I receive written answers to all my questions in my original mail to the Director General.

To this end, I would like to add another two questions.
• How did your alleged "quality assurance" of the list go?
• Who did the review required to "quality assure" the blockages?

Sweden Institute expertly dodged most of his questions, by laying the responsibility for the blocklist at the curator's feet - despite their previous press release about the block becoming a permanent feature.

In this case, there were a lot of accounts being blocked. Before this curator's week, SI decided to let the curator bring her own compilation of blocked accounts to @sweden based on her own solid experience from network security issues and threats and hatred aimed at herself and collaboration with others working on network security issues.

You can download the entire email conversation between Jan Ericsson and SI at his personal website. Meanwhile, emails between the Net Security expert Vian Tahir and Randa Vandecker at Sweden Institute have leaked out on the web. This email confirms mine and others suspicions that the blocklist was simply created by Vian Tahir based on her arbitrary choosing, and then shared to the Sweden account via Blocktogether.


It's abundantly clear by the above correspondence that the list was created - likely manually - by Vian Tahir as she states "It's a block list I've been working for a long time, focusing on trolls, which makes me protected from the worst of it, so I'd rather not twitter without it in such a big account," Randecker at Sweden Institute responds "this seems super smart, I'll have our Webmaster sort it out."

So why did people like Pewdiepie end up on the list? According to an article "When hatred becomes a game" written by Vian Tahir in the publication Fria.nu, he is supported by Nazis. In the article she also summarizes Gamergate, claiming it made a game out of harassing women. Pewdiepie doesn't realise that he's feeding this alt-right /pol/ beast, she says.

The latest example of this, the Swedish Youtube blogger Pewdiepie with millions of followers, shows it clearly. Felix Kjellberg, as he really called, was criticised for a series of controversial "joke" where the point of the joke was Nazism. He does not see his so-called jokes in a political context but claims that humour is that people are hypersensitive and that the media conducts a witch hunt against him. A rhetoric that feels good again from both Gamergate and racist online warriors. In the case of Pewdiepie, he has, despite the intentions of his so-called joke, been supported by neo-Nazi movements and websites.

So according to Vian Tahir, the Israeli ambassador to Sweden, the Israel Foreign Ministry and countless politicians in Sweden are "trolls" she'd rather not engage with.
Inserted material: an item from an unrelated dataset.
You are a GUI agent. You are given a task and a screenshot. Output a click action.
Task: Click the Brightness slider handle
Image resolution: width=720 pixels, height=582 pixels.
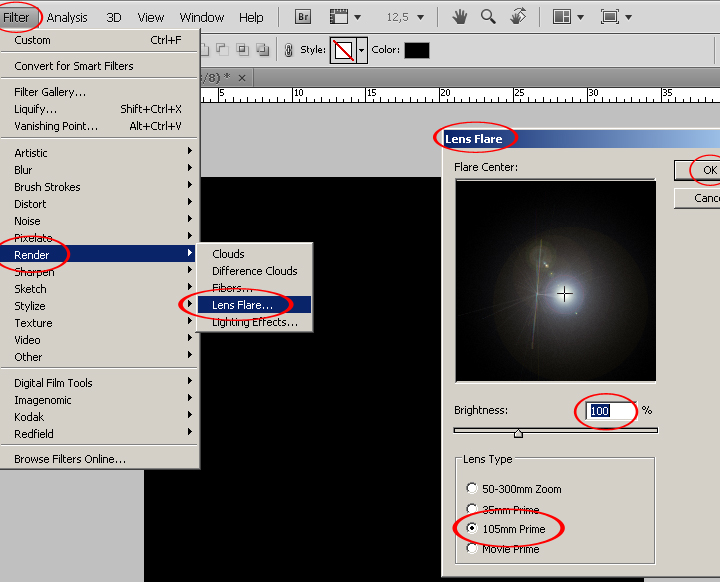pyautogui.click(x=518, y=433)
But so is also the War Correspondent in Syria, Magda Gad. Magda won "Journalist of the Year" in 2015. She has won silver at the European Press Prize in 2016. And she's dubbed "Investigator of the Year" in 2017. Her beat is ISIS, making her job risky as well - but to the net security expert Vian Tahir she's a simple troll. Naturally, Julian Assange was blocked as well. Vlog Journalist Tim Pool has stated that "Sweden creeps him out" after the block.

The Israeli ambassador to Sweden seemed more bemused by the block, and tweeted happily when he was unblocked.

Destroying the blocklist used may, in fact, be illegal, and conservative Member of Parliament Jan Ericson isn't going to let this slide. In his email to Sweden Institute he states:

...Of course, I will not drop my request to get a copy of the list. It's a public act. I can not see that you have legal support to destroy this.